Wednesday, January 6, 2010

The Forgotten Man and Health Care Reform

I must admit to occasional disappointment in the economic views of Americans expressed through surveys.  Many hold normative beliefs that are different than mine, and of course mine are correct.  More importantly, many opinions appear to be based on bad economic reasoning.  As our elected representatives debate health care reform, a Rasmussen survey as of January 4, 2010 finds that 42 percent support the legislation while 53 percent oppose, but how opinions shift based on the method of funding is the basis of my disappointment.  A Rasmussen Reports article based on a national survey in "Voters Agree Only on Taxing The Rich To Pay for Health Care Plan" finds that those surveyed are more likely to support health care reform if someone else, namely the "rich," pay for it and are more likely to oppose reform if they must pay or their potential benefits are cut.
When it comes to paying for the cost of the proposed health care reform plan, voters are okay with taxing the rich but strongly reject cuts in Medicare and excise taxes on “Cadillac” health plans provided by employers.

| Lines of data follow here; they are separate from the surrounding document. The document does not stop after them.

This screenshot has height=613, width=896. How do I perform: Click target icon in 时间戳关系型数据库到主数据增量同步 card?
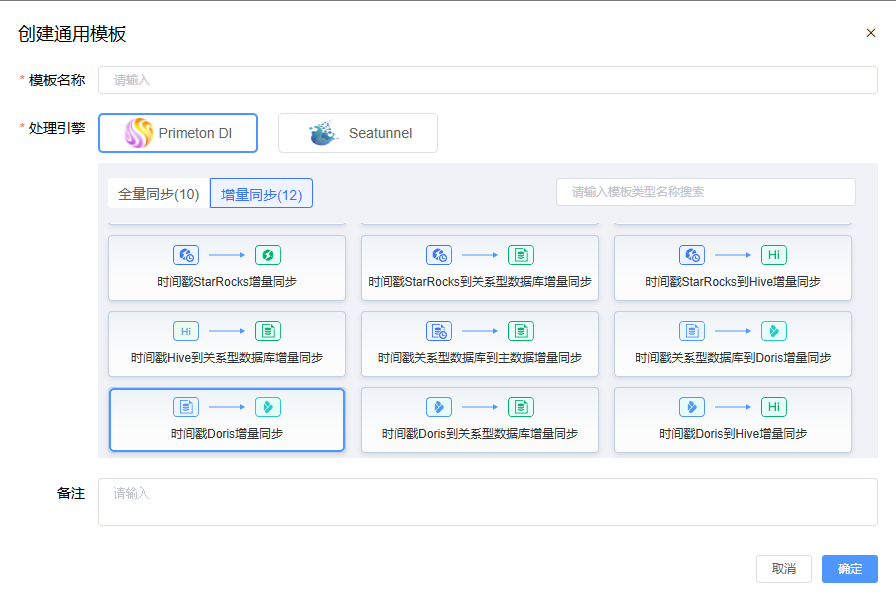click(520, 330)
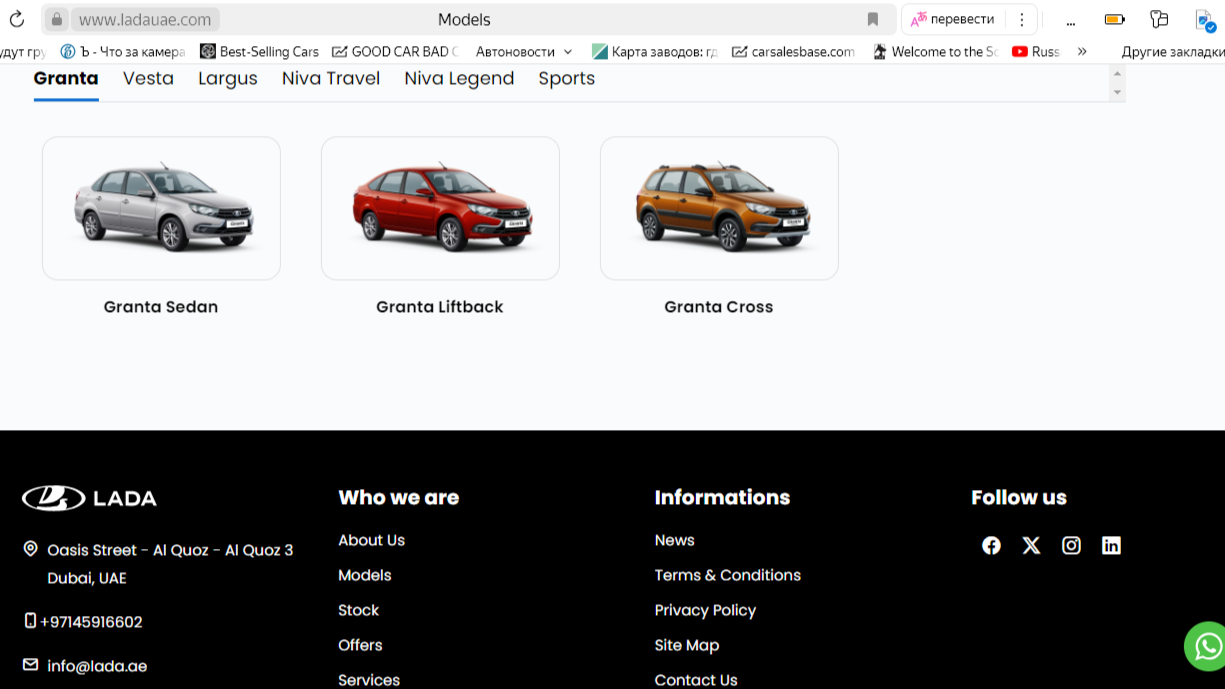Switch to the Vesta models tab
The height and width of the screenshot is (689, 1225).
point(148,78)
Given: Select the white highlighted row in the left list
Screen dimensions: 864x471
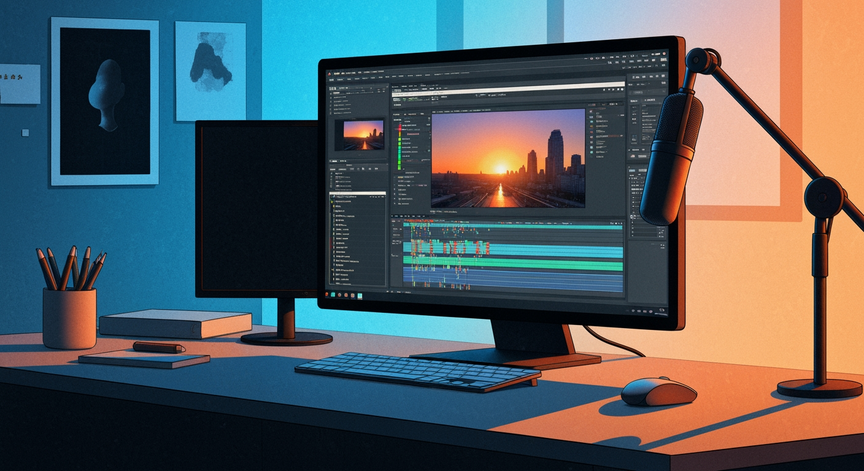Looking at the screenshot, I should [x=358, y=193].

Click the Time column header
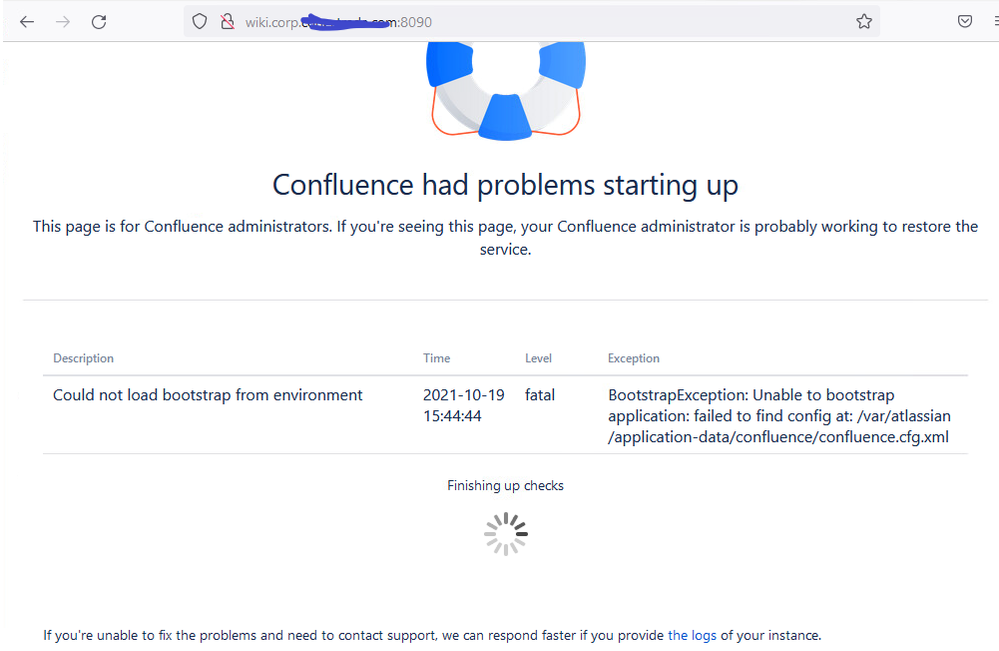point(436,358)
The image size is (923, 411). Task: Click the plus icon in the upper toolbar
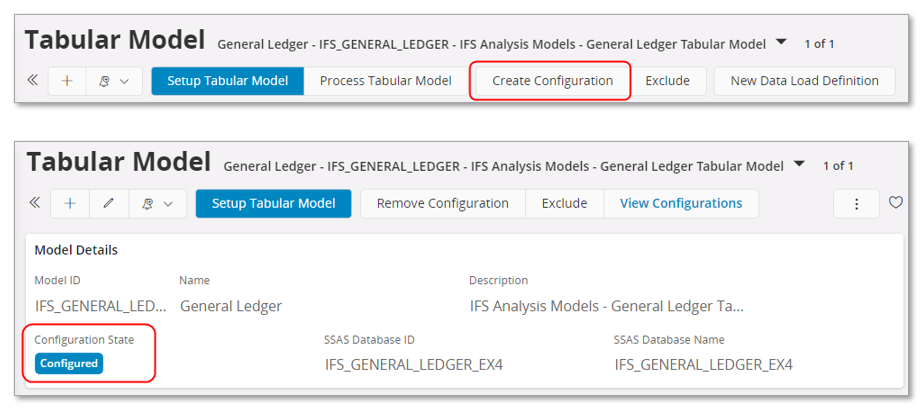tap(67, 81)
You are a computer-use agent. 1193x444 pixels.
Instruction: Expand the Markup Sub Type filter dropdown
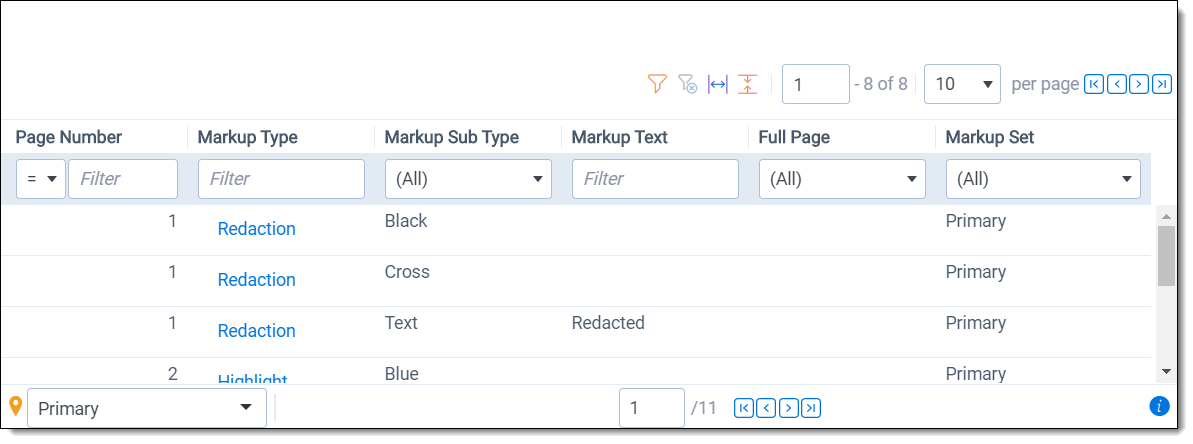pyautogui.click(x=468, y=179)
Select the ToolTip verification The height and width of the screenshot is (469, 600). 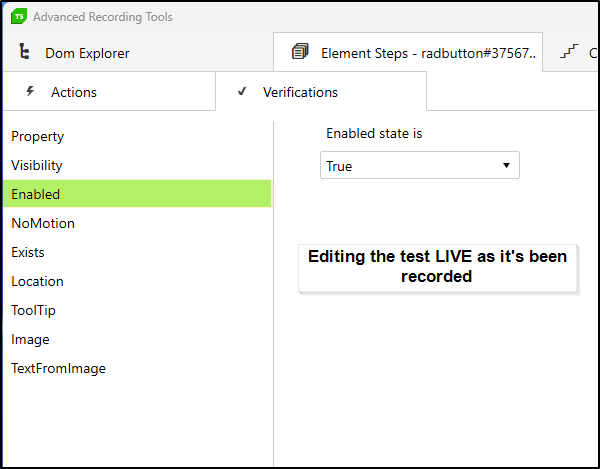(33, 310)
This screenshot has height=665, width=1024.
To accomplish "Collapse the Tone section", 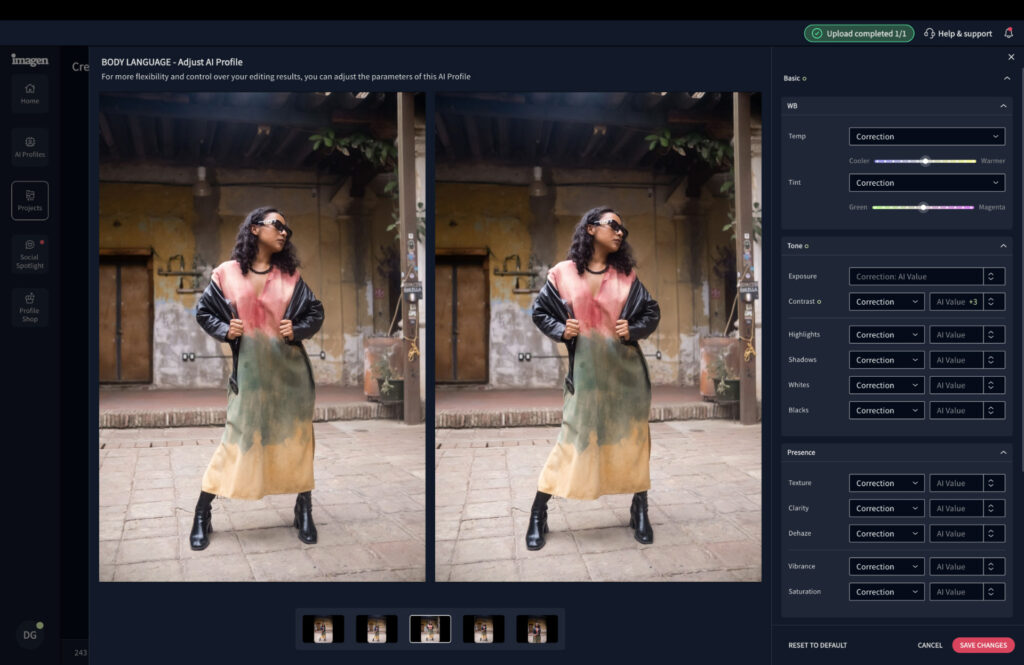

Sixty-four percent (64%) of all voters favor imposing an income tax surcharge on individuals who earn more than $500,000 a year and couples who earn more than $1 million a year. Just 35% are opposed.

However, a proposal to enact a significant excise tax on the most expensive health insurance plans provided by employers is supported by just 32% of voters. It is opposed by 59%...

Both versions of the legislation propose reducing spending on Medicare by several hundred billion dollars. Just 33% support this approach, while 57% are opposed.
I am reminded of William Graham Sumner's essay, "The Forgotten Man," reproduced in Amity Shlaes' memorable history of the Great Depression, "The Forgotten Man..."
As soon as A observes something which seems to him to be wrong, from which X is suffering, A talks it over with B, and A and B then propose to get a law passed to remedy the evil and help X.  Their law always proposes to determine...what A, B, and C shall do for X."  But what about C?  There was nothing wrong with A and B helping X.  What was wrong was the law, and the indenturing of C to the cause.  C was the forgotten man, the man who paid, "The man who never is thought of."
Some hold the normative belief that we, meaning the rich, should insure the poor and those who do not want to buy insurance at the going price.  There is no virtue in A or B as they bemoan C's greed while taking her money to help X who is ungrateful for the payment of medical services he now claims are his entitlement.  C's opinion is ignored or unimportant.

From a positive perspective, A and B seem to have forgotten that people respond to incentives.  X, the person suffering, has no incentive to conserve on the expenditures of medical services freely bestowed on him.  If costs are to be controlled, government health care regulators must do it.  The regulators will give these committees a pleasant name like the United Kingdom's National Institute for Clinical Excellence or NICE, but after the first death of a patient denied treatment by the the medical board, even if the denial is just and medially correct for "society," will be known as a death committee by that person's survivors.  These committees will serve us all.

C and her contribution to the market economy really are forgotten.  Do A, B or X believe that C will do nothing to protect her interests?  She will invest less because her income has fallen and because of greater uncertain about her future tax burden.  The economy suffers when investment falls and the rich are an important part of investors.  If A, B, and X are lucky, some of her investment might slide into the underground economy to avoid taxation, but that will lower government tax receipts.  C might also spend more time at the beaches and ski resorts and less time working.  She might hire an accountant or lawyer to help her avoid taxes if they are not at the beaches or ski resorts because of their reduced incentive to work. 

We like the goods and services that high income earners provide including medical care.  We like the innovation that their investments fund.  We need more of them.  Why do we treat them so badly through the federal tax code?